摘下了面具,面具之下的脸正是被他们通缉的女人。
他尚未反应过来,沈惊春就已转身跑开。
“站住!”他一惊,来不及联系其他人,赶紧拨开人群追了上去。
他追着沈惊春到了一处胡同,却不见了人影。
他拔剑警惕地四处张望,忽然他注意到脚下猛然多了一道阴影。
刀剑相撞发出铿锵的声音,甚至迸发出耀眼的火花。
沈惊春特意收敛了力度,使那人产生自己略逊于他的错觉,男子果然认为她不济自己,剑舞得更快。
凌厉的剑风不经意划破沈惊春的衣袖,泣鬼草从里面滑落,沈惊春脚尖轻点,踏着屋檐飞跃不见。
男子正欲去追,脚下却踩到了东西,他低头一看不禁大喜过望。
他捡起泣鬼草,得意地在心里嘲笑起她,也不再去追,带着泣鬼草回去了。
“啧,这衣服可花了我不少灵石。”沈惊春心疼地摩挲被划破的衣袖。
计划完成,沈惊春重新戴上傩面,准备跟踪刚才的男弟子,想看看衡门弟子到底和花游城城主做了什么交易。
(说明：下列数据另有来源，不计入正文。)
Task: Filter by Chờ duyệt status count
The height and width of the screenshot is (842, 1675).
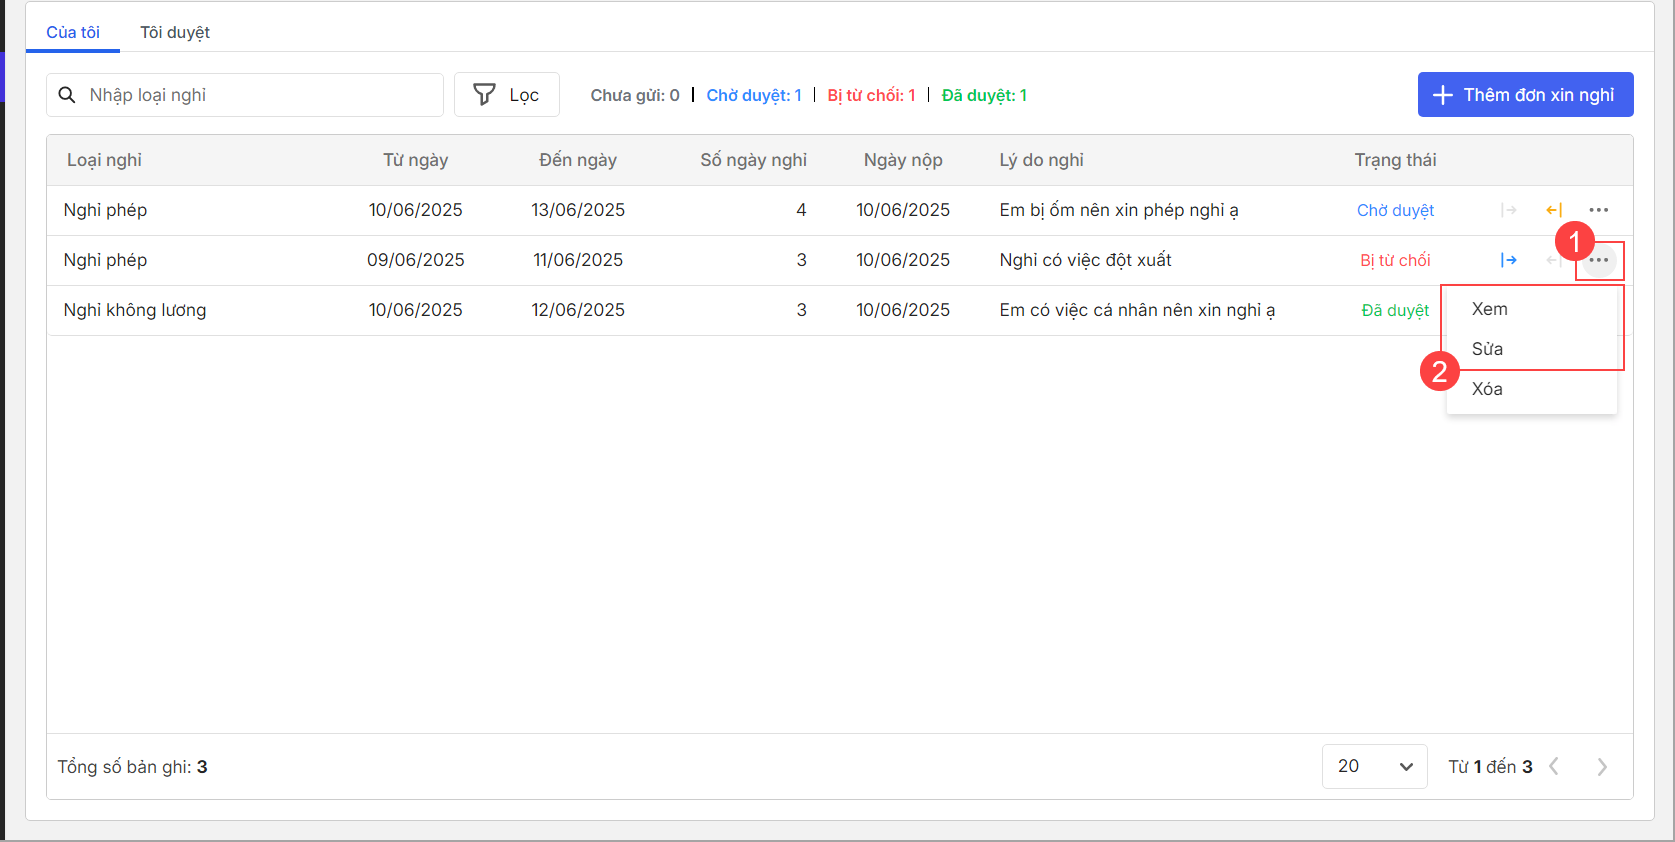Action: click(754, 95)
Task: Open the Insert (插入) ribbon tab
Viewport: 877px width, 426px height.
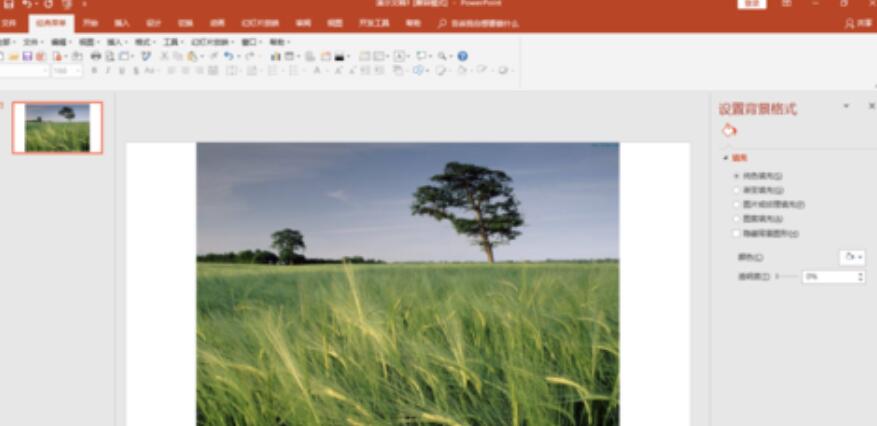Action: (x=122, y=22)
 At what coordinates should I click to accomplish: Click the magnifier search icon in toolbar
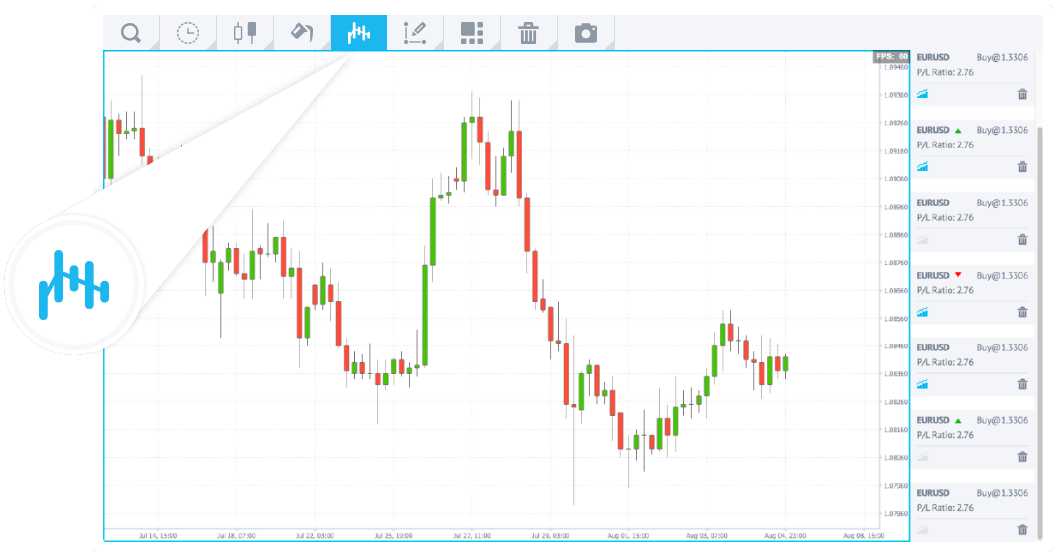(131, 33)
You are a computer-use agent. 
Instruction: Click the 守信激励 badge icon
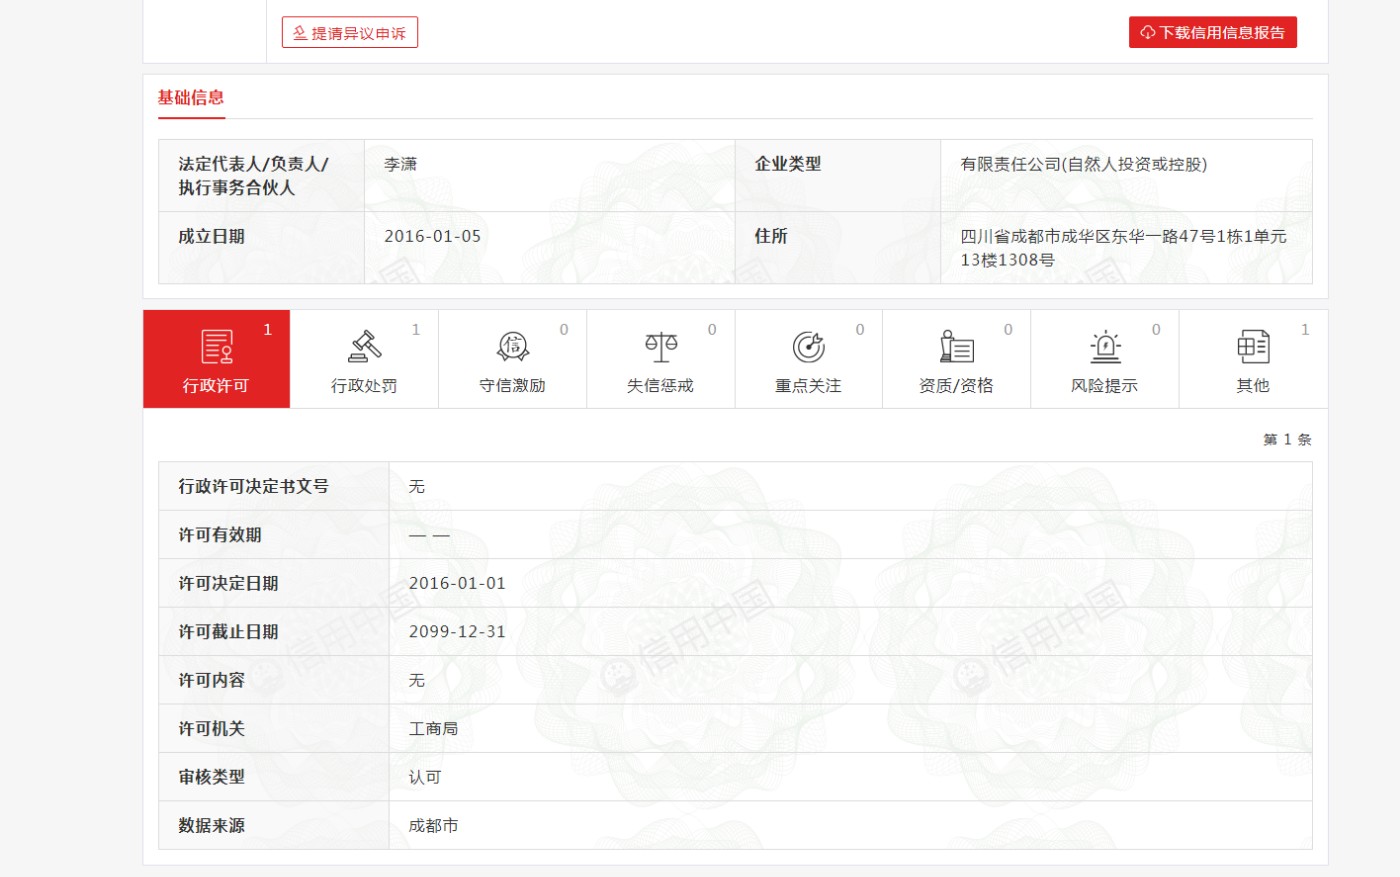point(512,347)
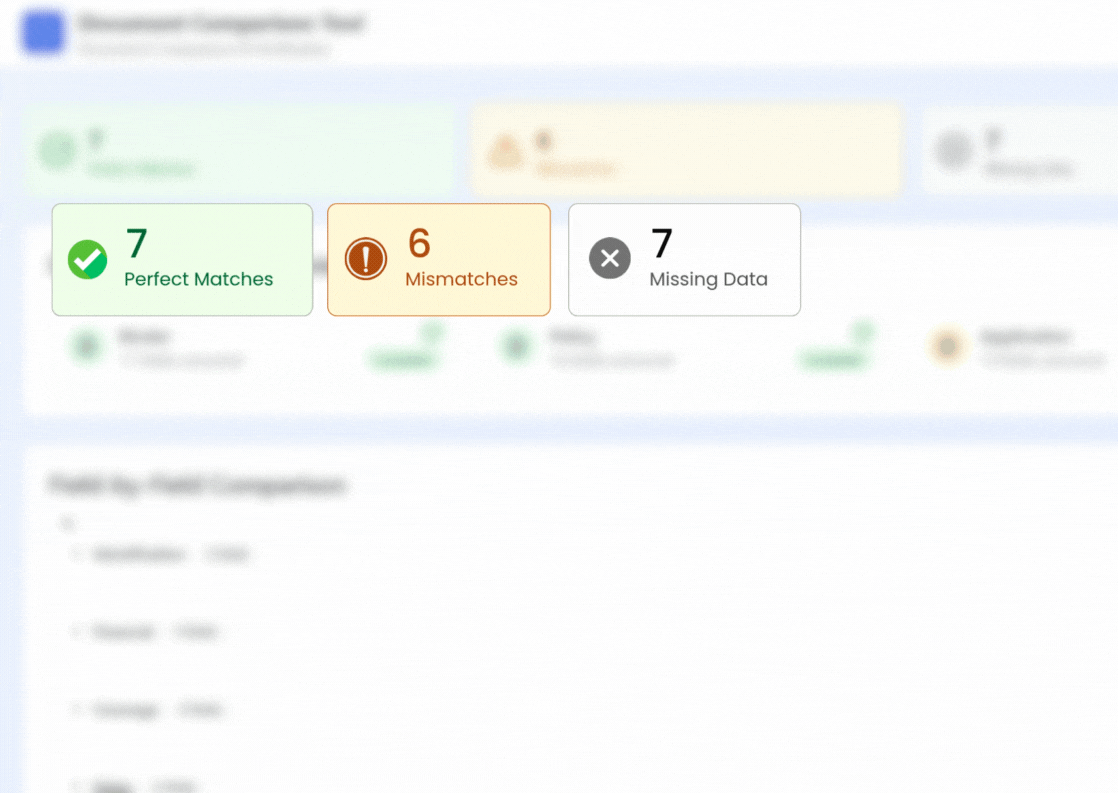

然而事与愿违,她才走了两步,一捧木兰桡从天而降,她下意识伸手去接。
她茫然地抱着满怀的木兰桡,一群孩童不知从何处钻出,围着她边转边唱。
“成礼兮会鼓,
传芭兮代舞,
姱女倡兮容与。
春兰兮秋菊,
长无绝兮终古。”
天色已完全暗了,黑暗如潮水,周边响起喧嚣的锣鼓声,人们如游魂般悄无声息出现,他们的动作僵硬却格外一致,好像有一双无形的手同时操控了所有人。
稚嫩无邪的童声与锣鼓声应和,却显得诡异阴森。
流苏穗子轻轻晃动,铃铛清脆,一顶双人座的神轿被壮汉轻轻放在了地上。
百张口同时发出声音,不同的声音说着同一句话。
“请巫女上轿!”
“请巫女上轿。”
“请巫女上轿。”
围着的人愈来愈多,声音越来越大,沈惊春退无可退。
沈惊春逼不得已上了轿,她的傩面被人摘下,露出了真容。
轿子里静静摆放着一套巫女服,是给沈惊春准备的。
两边的帘子皆已垂下,沈惊春深呼吸脱下了原先的衣服。
等她换好了衣服,轿子被抬起移动。
沈惊春跪坐在蒲垫上,怀中洁白的木兰桡花香气清冽醇正,连身上也被这香味侵染。